O reconhecimento planejado pela França de um Estado palestino não incluirá a abertura de uma embaixada até que o Hamas liberte os reféns que mantém em cativeiro em Gaza, declarou o presidente Emmanuel Macron em uma entrevista neste domingo.
“Para nós, será um requisito muito claro antes de abrir, por exemplo, uma embaixada na Palestina”, declarou Macron ao canal CBS News em uma entrevista gravada na quinta-feira.
A França afirma que reconhecerá formalmente um Estado palestino ao lado de outros países na segunda-feira, em uma reunião na ONU.
Neste domingo, 21, os governos do Reino Unido, Canadá e Austrália anunciaram o reconhecimento formal da Palestina como um país independente e defenderam o cessar-fogo entre Gaza e Israel.

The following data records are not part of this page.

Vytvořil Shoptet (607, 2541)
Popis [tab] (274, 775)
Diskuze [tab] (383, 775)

Os dois primeiros são os primeiros países do G7 a reconhecerem o Estado da Palestina.
Em nota nas redes sociais, o primeiro-ministro do Reino Unido, Keir Starmer, afirmou que o reconhecimento é uma tentativa de reviver a esperança de paz no conflito. Starmer já tinha prometido formalizar a medida durante a Assembleia Geral da Organização das Nações Unidas (ONU), mas agilizou o processo após a intensificação dos ataques de Israel em Gaza.
“Hoje, o Reino Unido reconhece formalmente o Estado da Palestina para reviver a esperança de paz entre palestinos e israelenses, e uma solução de dois Estados”, afirmou.
Usando o mesmo discurso de Starmer, o primeiro-ministro do Canadá, Mark Carney, disse esperar a pacificação entre palestinos e israelenses. “O Canadá reconhece o Estado da Palestina e oferece sua colaboração para construir a promessa de um futuro pacífico, tanto para o Estado da Palestina como para o Estado de Israel”, disse Carney.
O governo australiano também formalizou o reconhecimento do estado palestino. “Ao fazê-lo, a Austrália reconhece as aspirações legítimas e antigas do povo palestino de ter um Estado próprio”, declarou o primeiro-ministro da Austrália, Anthony Albanese.
Com os anúncios, subiu para 147 o número de nações que reconhecem o Estado da Palestina.